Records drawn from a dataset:
=====

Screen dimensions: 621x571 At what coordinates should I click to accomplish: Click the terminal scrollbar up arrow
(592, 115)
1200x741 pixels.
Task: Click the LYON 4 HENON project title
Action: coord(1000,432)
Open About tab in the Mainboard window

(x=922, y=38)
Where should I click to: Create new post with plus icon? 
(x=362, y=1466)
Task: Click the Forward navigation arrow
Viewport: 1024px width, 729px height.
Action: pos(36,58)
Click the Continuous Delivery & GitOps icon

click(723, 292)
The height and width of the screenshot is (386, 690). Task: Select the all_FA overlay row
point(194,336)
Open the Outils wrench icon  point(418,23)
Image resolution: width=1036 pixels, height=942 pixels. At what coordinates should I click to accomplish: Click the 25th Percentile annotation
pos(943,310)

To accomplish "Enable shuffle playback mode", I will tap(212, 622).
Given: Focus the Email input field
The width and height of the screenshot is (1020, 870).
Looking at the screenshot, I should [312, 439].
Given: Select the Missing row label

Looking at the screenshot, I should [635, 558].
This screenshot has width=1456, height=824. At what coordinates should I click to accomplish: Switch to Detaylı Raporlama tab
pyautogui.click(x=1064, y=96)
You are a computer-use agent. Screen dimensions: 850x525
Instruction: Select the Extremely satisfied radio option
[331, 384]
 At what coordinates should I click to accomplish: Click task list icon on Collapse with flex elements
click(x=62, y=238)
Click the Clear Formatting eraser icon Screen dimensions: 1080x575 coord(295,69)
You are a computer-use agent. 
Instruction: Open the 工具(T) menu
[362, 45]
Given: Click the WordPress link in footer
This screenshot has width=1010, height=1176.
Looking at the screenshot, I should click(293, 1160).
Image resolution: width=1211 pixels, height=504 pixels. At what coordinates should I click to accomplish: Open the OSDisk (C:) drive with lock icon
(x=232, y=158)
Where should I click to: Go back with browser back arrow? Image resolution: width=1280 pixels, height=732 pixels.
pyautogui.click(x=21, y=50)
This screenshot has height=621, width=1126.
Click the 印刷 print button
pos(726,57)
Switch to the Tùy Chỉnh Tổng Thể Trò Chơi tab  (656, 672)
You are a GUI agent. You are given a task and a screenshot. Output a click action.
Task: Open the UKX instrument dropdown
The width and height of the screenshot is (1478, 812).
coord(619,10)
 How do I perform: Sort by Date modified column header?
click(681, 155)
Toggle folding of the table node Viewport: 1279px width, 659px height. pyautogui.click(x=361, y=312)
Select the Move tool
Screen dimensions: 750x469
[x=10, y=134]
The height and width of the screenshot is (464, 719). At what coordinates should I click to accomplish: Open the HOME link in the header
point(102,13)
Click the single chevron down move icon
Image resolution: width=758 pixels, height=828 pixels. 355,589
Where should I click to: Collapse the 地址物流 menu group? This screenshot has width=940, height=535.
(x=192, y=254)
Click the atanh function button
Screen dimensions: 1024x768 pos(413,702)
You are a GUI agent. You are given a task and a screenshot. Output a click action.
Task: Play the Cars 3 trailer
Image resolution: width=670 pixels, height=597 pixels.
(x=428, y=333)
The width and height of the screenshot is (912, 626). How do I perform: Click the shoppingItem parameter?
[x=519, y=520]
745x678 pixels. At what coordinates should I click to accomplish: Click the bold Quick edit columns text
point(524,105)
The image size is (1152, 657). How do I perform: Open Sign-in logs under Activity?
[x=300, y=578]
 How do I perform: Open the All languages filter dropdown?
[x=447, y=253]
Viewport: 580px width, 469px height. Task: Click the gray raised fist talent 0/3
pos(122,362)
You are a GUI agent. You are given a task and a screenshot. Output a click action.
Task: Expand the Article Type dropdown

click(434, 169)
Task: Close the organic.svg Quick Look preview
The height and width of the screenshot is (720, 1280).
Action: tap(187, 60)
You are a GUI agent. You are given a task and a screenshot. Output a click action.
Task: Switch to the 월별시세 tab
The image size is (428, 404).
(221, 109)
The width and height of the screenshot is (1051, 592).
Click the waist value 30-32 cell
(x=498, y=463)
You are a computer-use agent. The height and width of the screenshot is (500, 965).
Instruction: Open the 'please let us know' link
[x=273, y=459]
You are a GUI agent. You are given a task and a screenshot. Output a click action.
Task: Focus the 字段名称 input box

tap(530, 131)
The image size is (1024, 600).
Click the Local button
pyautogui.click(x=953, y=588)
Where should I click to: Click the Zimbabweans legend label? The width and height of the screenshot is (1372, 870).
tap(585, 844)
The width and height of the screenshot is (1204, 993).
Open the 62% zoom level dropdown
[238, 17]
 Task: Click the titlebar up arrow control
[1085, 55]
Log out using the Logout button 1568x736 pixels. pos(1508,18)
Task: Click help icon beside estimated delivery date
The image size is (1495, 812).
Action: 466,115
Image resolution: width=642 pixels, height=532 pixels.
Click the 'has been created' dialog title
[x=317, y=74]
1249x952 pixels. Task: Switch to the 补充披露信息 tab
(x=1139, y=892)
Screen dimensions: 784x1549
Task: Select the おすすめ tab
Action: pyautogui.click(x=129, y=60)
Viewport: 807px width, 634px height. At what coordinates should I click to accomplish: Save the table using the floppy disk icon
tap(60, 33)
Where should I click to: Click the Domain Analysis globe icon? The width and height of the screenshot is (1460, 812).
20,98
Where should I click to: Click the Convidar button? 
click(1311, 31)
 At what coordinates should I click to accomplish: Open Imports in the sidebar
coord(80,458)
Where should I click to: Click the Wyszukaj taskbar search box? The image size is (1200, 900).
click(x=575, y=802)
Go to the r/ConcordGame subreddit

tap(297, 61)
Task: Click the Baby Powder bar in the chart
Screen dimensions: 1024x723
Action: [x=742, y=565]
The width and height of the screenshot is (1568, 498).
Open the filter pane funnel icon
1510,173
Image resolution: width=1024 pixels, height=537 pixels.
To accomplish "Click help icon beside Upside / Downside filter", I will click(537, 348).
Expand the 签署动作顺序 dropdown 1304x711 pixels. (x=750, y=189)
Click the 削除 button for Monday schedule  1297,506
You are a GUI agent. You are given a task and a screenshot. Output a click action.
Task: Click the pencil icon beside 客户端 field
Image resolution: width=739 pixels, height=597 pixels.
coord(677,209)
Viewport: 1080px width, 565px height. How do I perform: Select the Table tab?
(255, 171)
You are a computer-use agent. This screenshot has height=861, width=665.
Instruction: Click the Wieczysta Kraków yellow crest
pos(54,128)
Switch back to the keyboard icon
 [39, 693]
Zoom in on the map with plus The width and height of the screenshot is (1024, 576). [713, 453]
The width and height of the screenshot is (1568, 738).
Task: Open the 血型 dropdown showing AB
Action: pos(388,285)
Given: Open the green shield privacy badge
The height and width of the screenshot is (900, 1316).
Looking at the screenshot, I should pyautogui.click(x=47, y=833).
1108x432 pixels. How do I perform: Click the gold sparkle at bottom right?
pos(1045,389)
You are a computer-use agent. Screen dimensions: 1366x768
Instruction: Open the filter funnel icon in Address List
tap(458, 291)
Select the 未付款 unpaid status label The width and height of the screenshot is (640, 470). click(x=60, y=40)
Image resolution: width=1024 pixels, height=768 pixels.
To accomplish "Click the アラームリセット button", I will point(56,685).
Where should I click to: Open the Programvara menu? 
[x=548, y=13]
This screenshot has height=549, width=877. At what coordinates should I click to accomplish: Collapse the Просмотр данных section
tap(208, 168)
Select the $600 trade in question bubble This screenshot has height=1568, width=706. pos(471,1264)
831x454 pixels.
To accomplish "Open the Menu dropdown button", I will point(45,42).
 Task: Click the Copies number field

=====

[EXERCISE REQUIREMENTS]:
Return all the lines shown above, precisely as they stand.

[OUTPUT BELOW]:
Screen dimensions: 621x571 At what coordinates should I click to accomplish: Click the terminal scrollbar up arrow
(592, 115)
1200x741 pixels.
Task: Click the LYON 4 HENON project title
Action: coord(1000,432)
Open About tab in the Mainboard window

(x=922, y=38)
Where should I click to: Create new post with plus icon? 
(x=362, y=1466)
Task: Click the Forward navigation arrow
Viewport: 1024px width, 729px height.
Action: pos(36,58)
Click the Continuous Delivery & GitOps icon

click(723, 292)
The height and width of the screenshot is (386, 690). Task: Select the all_FA overlay row
point(194,336)
Open the Outils wrench icon  point(418,23)
Image resolution: width=1036 pixels, height=942 pixels. At what coordinates should I click to accomplish: Click the 25th Percentile annotation
pos(943,310)

To accomplish "Enable shuffle playback mode", I will tap(212, 622).
Given: Focus the Email input field
The width and height of the screenshot is (1020, 870).
Looking at the screenshot, I should [312, 439].
Given: Select the Missing row label

Looking at the screenshot, I should [635, 558].
This screenshot has width=1456, height=824. At what coordinates should I click to accomplish: Switch to Detaylı Raporlama tab
pyautogui.click(x=1064, y=96)
You are a computer-use agent. Screen dimensions: 850x525
Instruction: Select the Extremely satisfied radio option
[331, 384]
 At what coordinates should I click to accomplish: Click task list icon on Collapse with flex elements
click(x=62, y=238)
Click the Clear Formatting eraser icon Screen dimensions: 1080x575 coord(295,69)
You are a computer-use agent. 
Instruction: Open the 工具(T) menu
[362, 45]
Given: Click the WordPress link in footer
This screenshot has width=1010, height=1176.
Looking at the screenshot, I should click(293, 1160).
Image resolution: width=1211 pixels, height=504 pixels. At what coordinates should I click to accomplish: Open the OSDisk (C:) drive with lock icon
(x=232, y=158)
Where should I click to: Go back with browser back arrow? Image resolution: width=1280 pixels, height=732 pixels.
pyautogui.click(x=21, y=50)
This screenshot has height=621, width=1126.
Click the 印刷 print button
pos(726,57)
Switch to the Tùy Chỉnh Tổng Thể Trò Chơi tab  (656, 672)
You are a GUI agent. You are given a task and a screenshot. Output a click action.
Task: Open the UKX instrument dropdown
The width and height of the screenshot is (1478, 812).
coord(619,10)
 How do I perform: Sort by Date modified column header?
click(681, 155)
Toggle folding of the table node Viewport: 1279px width, 659px height. pyautogui.click(x=361, y=312)
Select the Move tool
Screen dimensions: 750x469
[x=10, y=134]
The height and width of the screenshot is (464, 719). At what coordinates should I click to accomplish: Open the HOME link in the header
point(102,13)
Click the single chevron down move icon
Image resolution: width=758 pixels, height=828 pixels. 355,589
Where should I click to: Collapse the 地址物流 menu group? This screenshot has width=940, height=535.
(x=192, y=254)
Click the atanh function button
Screen dimensions: 1024x768 pos(413,702)
You are a GUI agent. You are given a task and a screenshot. Output a click action.
Task: Play the Cars 3 trailer
Image resolution: width=670 pixels, height=597 pixels.
(x=428, y=333)
The width and height of the screenshot is (912, 626). How do I perform: Click the shoppingItem parameter?
[x=519, y=520]
745x678 pixels. At what coordinates should I click to accomplish: Click the bold Quick edit columns text
point(524,105)
The image size is (1152, 657). How do I perform: Open Sign-in logs under Activity?
[x=300, y=578]
 How do I perform: Open the All languages filter dropdown?
[x=447, y=253]
Viewport: 580px width, 469px height. Task: Click the gray raised fist talent 0/3
pos(122,362)
You are a GUI agent. You are given a task and a screenshot. Output a click action.
Task: Expand the Article Type dropdown

click(434, 169)
Task: Close the organic.svg Quick Look preview
The height and width of the screenshot is (720, 1280).
Action: tap(187, 60)
You are a GUI agent. You are given a task and a screenshot. Output a click action.
Task: Switch to the 월별시세 tab
The image size is (428, 404).
(221, 109)
The width and height of the screenshot is (1051, 592).
Click the waist value 30-32 cell
(x=498, y=463)
You are a computer-use agent. The height and width of the screenshot is (500, 965).
Instruction: Open the 'please let us know' link
[x=273, y=459]
You are a GUI agent. You are given a task and a screenshot. Output a click action.
Task: Focus the 字段名称 input box

tap(530, 131)
The image size is (1024, 600).
Click the Local button
pyautogui.click(x=953, y=588)
Where should I click to: Click the Zimbabweans legend label? The width and height of the screenshot is (1372, 870).
tap(585, 844)
The width and height of the screenshot is (1204, 993).
Open the 62% zoom level dropdown
[238, 17]
 Task: Click the titlebar up arrow control
[1085, 55]
Log out using the Logout button 1568x736 pixels. pos(1508,18)
Task: Click help icon beside estimated delivery date
The image size is (1495, 812).
Action: 466,115
Image resolution: width=642 pixels, height=532 pixels.
Click the 'has been created' dialog title
[x=317, y=74]
1249x952 pixels. Task: Switch to the 补充披露信息 tab
(x=1139, y=892)
Screen dimensions: 784x1549
Task: Select the おすすめ tab
Action: pyautogui.click(x=129, y=60)
Viewport: 807px width, 634px height. At what coordinates should I click to accomplish: Save the table using the floppy disk icon
tap(60, 33)
Where should I click to: Click the Domain Analysis globe icon? The width and height of the screenshot is (1460, 812).
20,98
Where should I click to: Click the Convidar button? 
click(1311, 31)
 At what coordinates should I click to accomplish: Open Imports in the sidebar
coord(80,458)
Where should I click to: Click the Wyszukaj taskbar search box? The image size is (1200, 900).
click(x=575, y=802)
Go to the r/ConcordGame subreddit

tap(297, 61)
Task: Click the Baby Powder bar in the chart
Screen dimensions: 1024x723
Action: [x=742, y=565]
The width and height of the screenshot is (1568, 498).
Open the filter pane funnel icon
1510,173
Image resolution: width=1024 pixels, height=537 pixels.
To accomplish "Click help icon beside Upside / Downside filter", I will click(537, 348).
Expand the 签署动作顺序 dropdown 1304x711 pixels. (x=750, y=189)
Click the 削除 button for Monday schedule  1297,506
You are a GUI agent. You are given a task and a screenshot. Output a click action.
Task: Click the pencil icon beside 客户端 field
Image resolution: width=739 pixels, height=597 pixels.
coord(677,209)
Viewport: 1080px width, 565px height. How do I perform: Select the Table tab?
(255, 171)
You are a computer-use agent. This screenshot has height=861, width=665.
Instruction: Click the Wieczysta Kraków yellow crest
pos(54,128)
Switch back to the keyboard icon
 [39, 693]
Zoom in on the map with plus The width and height of the screenshot is (1024, 576). [713, 453]
The width and height of the screenshot is (1568, 738).
Task: Open the 血型 dropdown showing AB
Action: pos(388,285)
Given: Open the green shield privacy badge
The height and width of the screenshot is (900, 1316).
Looking at the screenshot, I should pyautogui.click(x=47, y=833).
1108x432 pixels. How do I perform: Click the gold sparkle at bottom right?
pos(1045,389)
You are a computer-use agent. Screen dimensions: 1366x768
Instruction: Open the filter funnel icon in Address List
tap(458, 291)
Select the 未付款 unpaid status label The width and height of the screenshot is (640, 470). click(x=60, y=40)
Image resolution: width=1024 pixels, height=768 pixels.
To accomplish "Click the アラームリセット button", I will point(56,685).
Where should I click to: Open the Programvara menu? 
[x=548, y=13]
This screenshot has height=549, width=877. At what coordinates should I click to accomplish: Collapse the Просмотр данных section
tap(208, 168)
Select the $600 trade in question bubble This screenshot has height=1568, width=706. pos(471,1264)
831x454 pixels.
To accomplish "Open the Menu dropdown button", I will point(45,42).
 Task: Click the Copies number field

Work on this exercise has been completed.